Thanks. So in this design SDA and SCL both sample each other.

The isClock condition has been there since the inception of repair_hold (https://github.com/The-OpenROAD-Project/OpenROAD/commit/052034b4d470aee69339dd854d86aad3d22e719e). We might need special handling of hold fixing when the data comes from a clock network since I'm not sure the existing buffer insertion criteria will prevent new timing violations when editing a clock network (https://github.com/The-OpenROAD-Project/OpenROAD/blob/72c585d60d4a8bbf470858ce059133003bcdfd31/src/rsz/src/RepairHold.cc#L601-L612).

An easy handling would be to insert the delay buffer directly in front of the register whenever we're dealing with a clock network.

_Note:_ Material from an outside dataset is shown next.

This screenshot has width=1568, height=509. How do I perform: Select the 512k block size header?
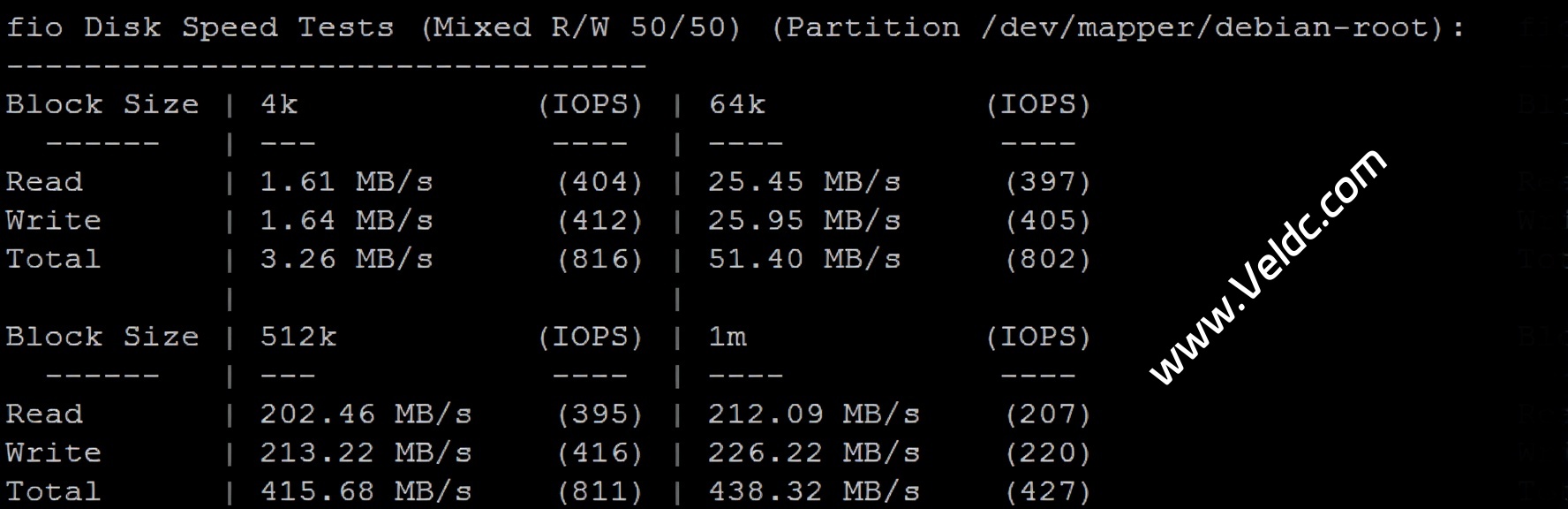tap(298, 337)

povik avatar Sep 05 '25 12:09 povik

Is this due to any updates to the clock propagation with clock gating?

My 2 cents:

  1. If isClock is set, the gate should be "optimized" by CTS. But I don't think this is right in this case since it goes to a sequential input pin, not a clock pin.
  2. If isClock is not set, the optimizer should handle it.

Personally, I think #2 is the better way to go since CTS will be focusing on skew and this is a bit different.

The question is whether we do special-case unflagging of the isClock or make this a user task. In any case, it should be done in the clock propagation logic, in my opinion. I'm not sure how we would do it automatically to satisfy everyone's needs.

mguthaus avatar Sep 16 '25 12:09 mguthaus

Is this due to any updates to the clock propagation with clock gating?

I don't think so. The recent changes were to cts while isClock is an sta API.

povik avatar Sep 16 '25 13:09 povik

@povik I like this solution : An easy handling would be to insert the delay buffer directly in front of the register whenever we're dealing with a clock network.

tspyrou avatar Oct 30 '25 15:10 tspyrou